When Adam and Heidie Buffomante moved from their starter house to a new larger one, they didn’t need to hire a moving company – or even rent a U-Haul. Their new house is located right next door to their old one.

“We carried things across the lawn,” said Adam Buffomante, dean of students at the Charter School for Applied Technologies middle school.

The Western New York natives bought the house just outside the Village of Williamsville in 2016.

“The land that used to be flooded with overgrown trees now is the cozy location where our family of three – including our teacup Yorkie, Daisy – enjoys board games and family dinner each Sunday, hosting guests for weekend brunch, and styling each unique space so that it evokes feelings of warmth and joy,” said Heidie Buffomante, assistant principal at Hoover Middle School in the Kenmore-Town of Tonawanda School District.

While Heidie Buffomante points out rugs, window treatments and other finds purchased from Target, Kirkland’s, TJ Maxx, Tuesday Morning and Hobby Lobby, she and her husband are also committed to supporting small local businesses. Some of their favorites for shopping new, vintage or repurposed items include Molly + Kate in Hamburg, Nigh Road Farmhouse, also in Hamburg, and Tattered Tulip in Lockport.
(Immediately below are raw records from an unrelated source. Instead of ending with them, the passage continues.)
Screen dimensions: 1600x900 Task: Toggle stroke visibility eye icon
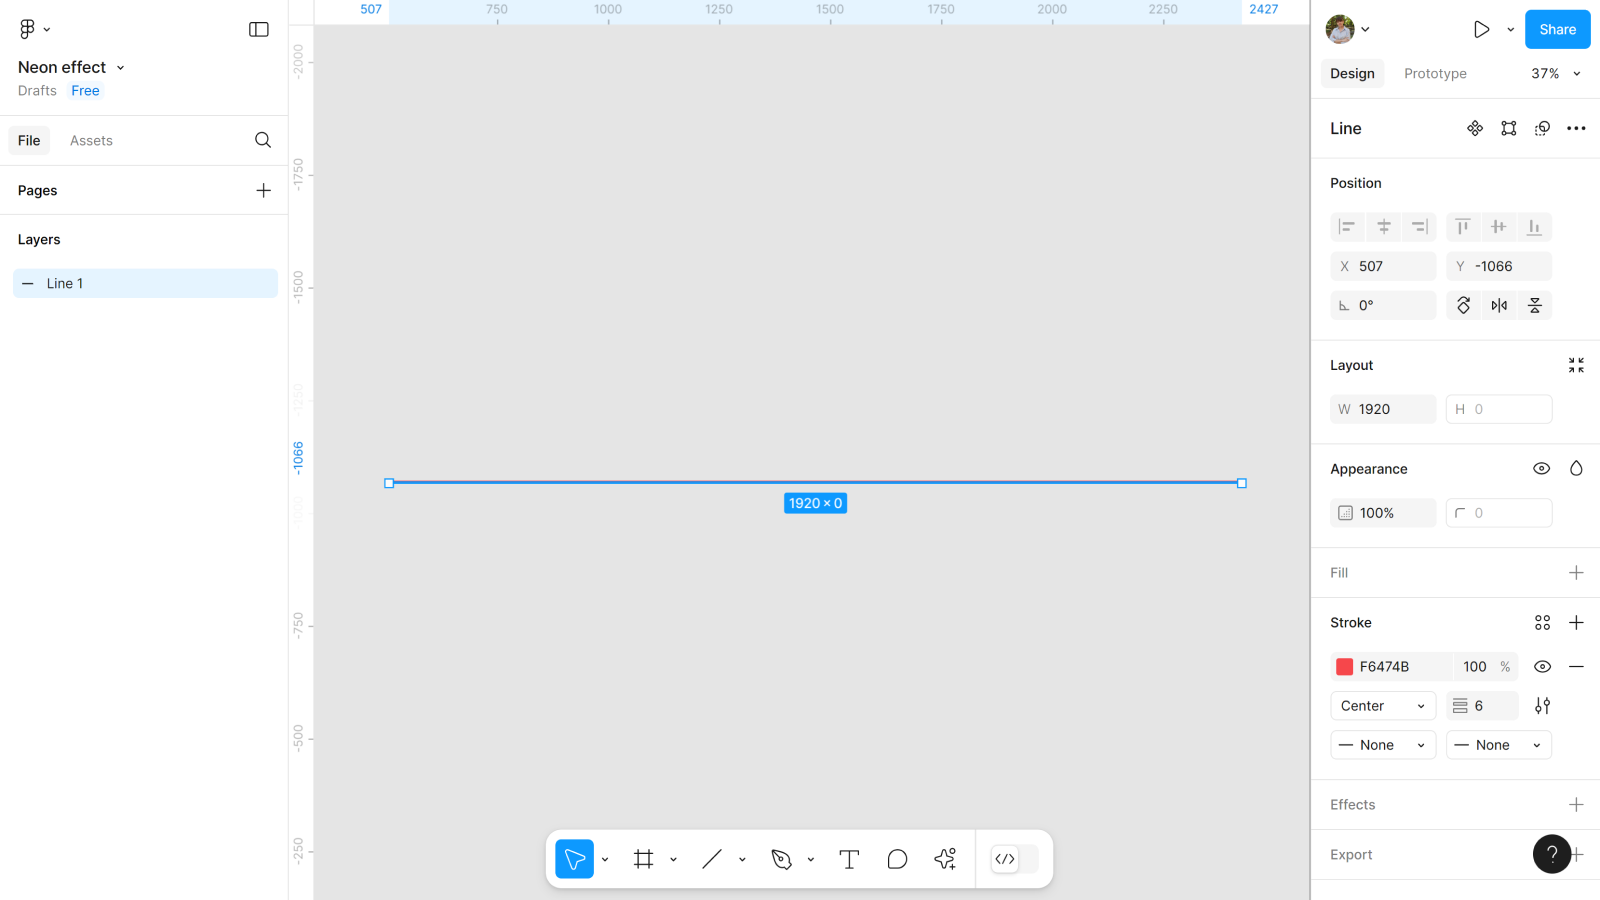coord(1542,667)
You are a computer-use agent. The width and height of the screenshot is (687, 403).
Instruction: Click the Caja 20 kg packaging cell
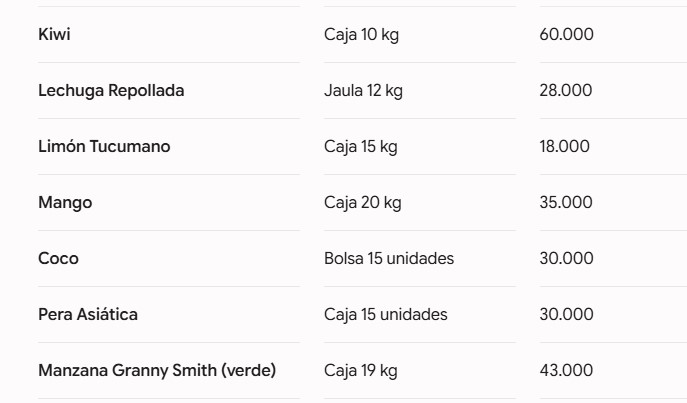pos(363,203)
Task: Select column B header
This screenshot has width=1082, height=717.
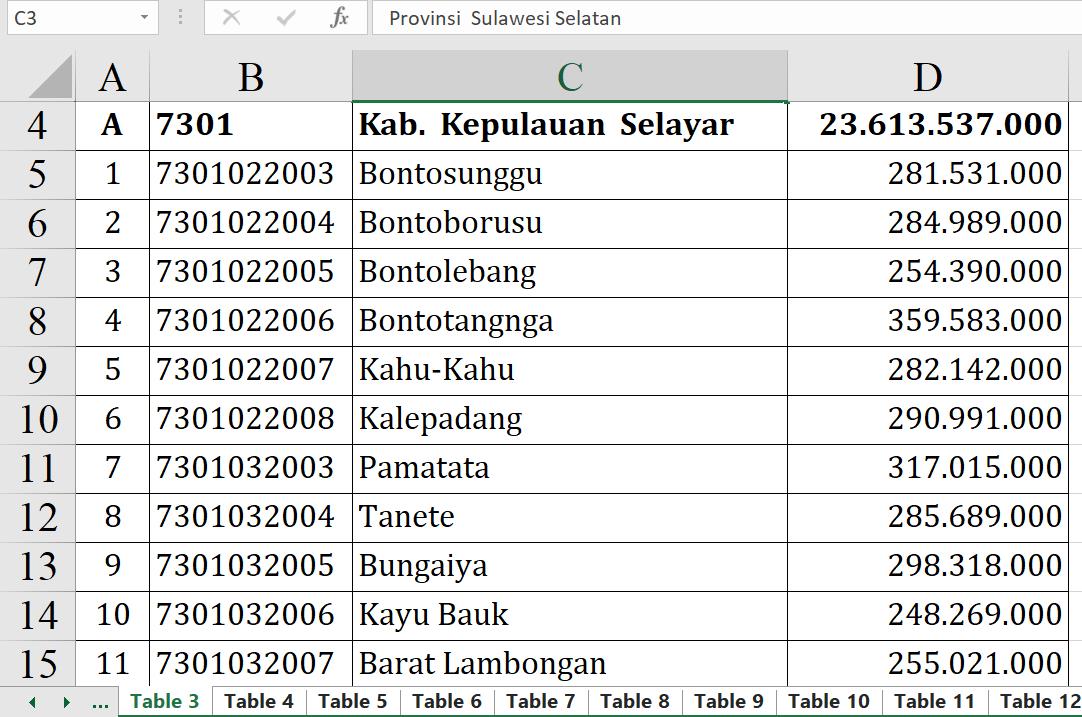Action: click(251, 77)
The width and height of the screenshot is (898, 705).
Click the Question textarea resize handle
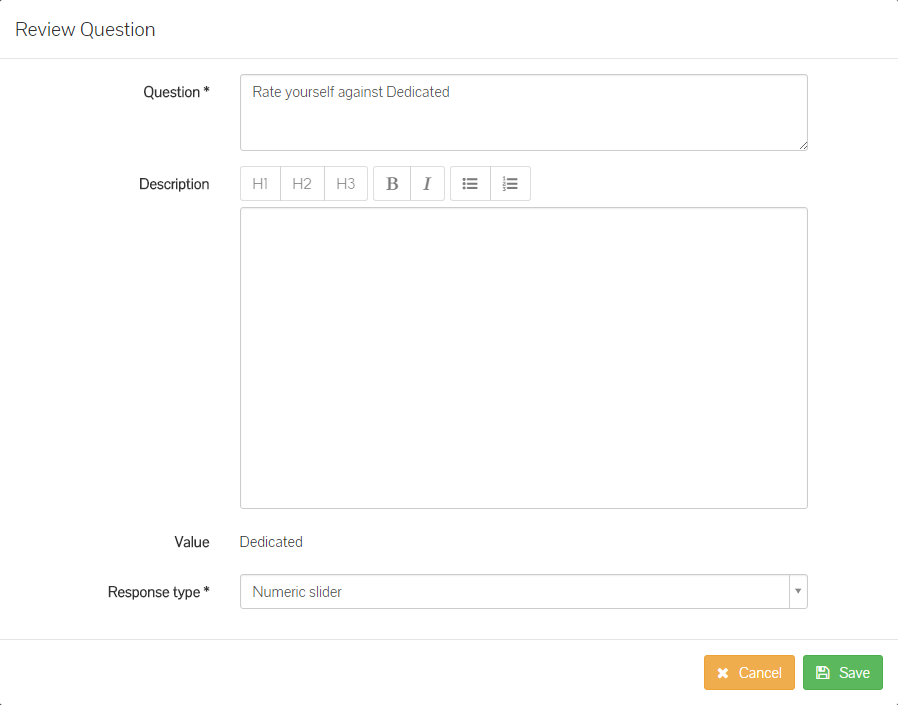click(802, 145)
“We work to bring in pieces built, created or designed by local vendors, artisans or small businesses,” she said. “Being thoughtful about what you bring into your home not only functions to welcome others but is also a conversation starter into the genuine people working towards the resurgence of Buffalo in their small business pursuit,” she said.

At the time the house was under construction and available for purchase, the Buffomantes were foster parents and looking for a home that offered more space than their approximate 1,200-square-foot starter home. The 2,700-square-foot new home built by Granite Home Builders also offers plenty of space for entertaining and hobbies.

The second floor has a “wrapping room.” “I take great pride in creating personalized gifts and wrapping them as a finishing touch. Now I have an inspiring place for doing that,” she said.

A large living space at the top of the stairs features a wall filled with Adam Buffomante’s sports memorabilia and a trunk for storing his well-organized, lifelong collection of sports cards. A carpeted dormer room, also on the second floor, is an ideal place for young visitors to play.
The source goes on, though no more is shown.